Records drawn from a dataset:
- - -

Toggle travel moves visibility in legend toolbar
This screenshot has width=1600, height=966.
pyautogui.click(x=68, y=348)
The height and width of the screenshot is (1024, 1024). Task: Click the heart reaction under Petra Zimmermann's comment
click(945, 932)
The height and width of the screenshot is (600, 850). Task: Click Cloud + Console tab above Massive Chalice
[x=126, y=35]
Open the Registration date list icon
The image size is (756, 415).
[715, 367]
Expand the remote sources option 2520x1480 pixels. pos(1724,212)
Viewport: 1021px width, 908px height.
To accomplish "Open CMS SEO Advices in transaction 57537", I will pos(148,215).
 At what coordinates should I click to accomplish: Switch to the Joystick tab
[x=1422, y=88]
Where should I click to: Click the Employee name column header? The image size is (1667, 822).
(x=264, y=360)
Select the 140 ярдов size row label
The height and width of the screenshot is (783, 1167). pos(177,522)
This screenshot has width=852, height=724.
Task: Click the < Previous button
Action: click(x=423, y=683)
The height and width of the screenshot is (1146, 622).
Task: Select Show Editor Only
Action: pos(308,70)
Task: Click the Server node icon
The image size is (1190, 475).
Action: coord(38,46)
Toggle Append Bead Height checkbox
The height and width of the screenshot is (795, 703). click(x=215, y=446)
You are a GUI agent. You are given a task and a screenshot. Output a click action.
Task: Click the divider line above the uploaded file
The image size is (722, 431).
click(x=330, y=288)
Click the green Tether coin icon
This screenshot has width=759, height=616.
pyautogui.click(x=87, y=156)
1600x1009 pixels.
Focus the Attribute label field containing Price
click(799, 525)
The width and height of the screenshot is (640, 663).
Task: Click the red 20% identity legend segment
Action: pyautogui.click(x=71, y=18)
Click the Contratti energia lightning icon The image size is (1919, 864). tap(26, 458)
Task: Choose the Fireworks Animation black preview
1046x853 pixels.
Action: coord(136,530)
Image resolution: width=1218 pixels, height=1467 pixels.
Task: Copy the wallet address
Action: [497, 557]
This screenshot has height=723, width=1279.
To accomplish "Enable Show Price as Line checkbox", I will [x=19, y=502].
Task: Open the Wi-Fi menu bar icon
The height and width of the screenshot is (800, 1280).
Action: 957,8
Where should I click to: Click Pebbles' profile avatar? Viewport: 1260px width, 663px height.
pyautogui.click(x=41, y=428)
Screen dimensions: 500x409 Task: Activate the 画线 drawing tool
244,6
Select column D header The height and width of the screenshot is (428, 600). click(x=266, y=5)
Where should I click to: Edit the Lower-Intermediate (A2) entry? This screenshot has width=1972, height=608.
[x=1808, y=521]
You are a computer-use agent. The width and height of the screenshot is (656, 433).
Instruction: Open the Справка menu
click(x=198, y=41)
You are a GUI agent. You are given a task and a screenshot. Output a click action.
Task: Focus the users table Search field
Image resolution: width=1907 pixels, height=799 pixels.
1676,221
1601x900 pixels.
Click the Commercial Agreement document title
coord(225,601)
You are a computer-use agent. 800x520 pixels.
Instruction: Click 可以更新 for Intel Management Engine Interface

- - -

What you should do: State the number of lines in the data that carry "will", and add nothing to it.

Response: 2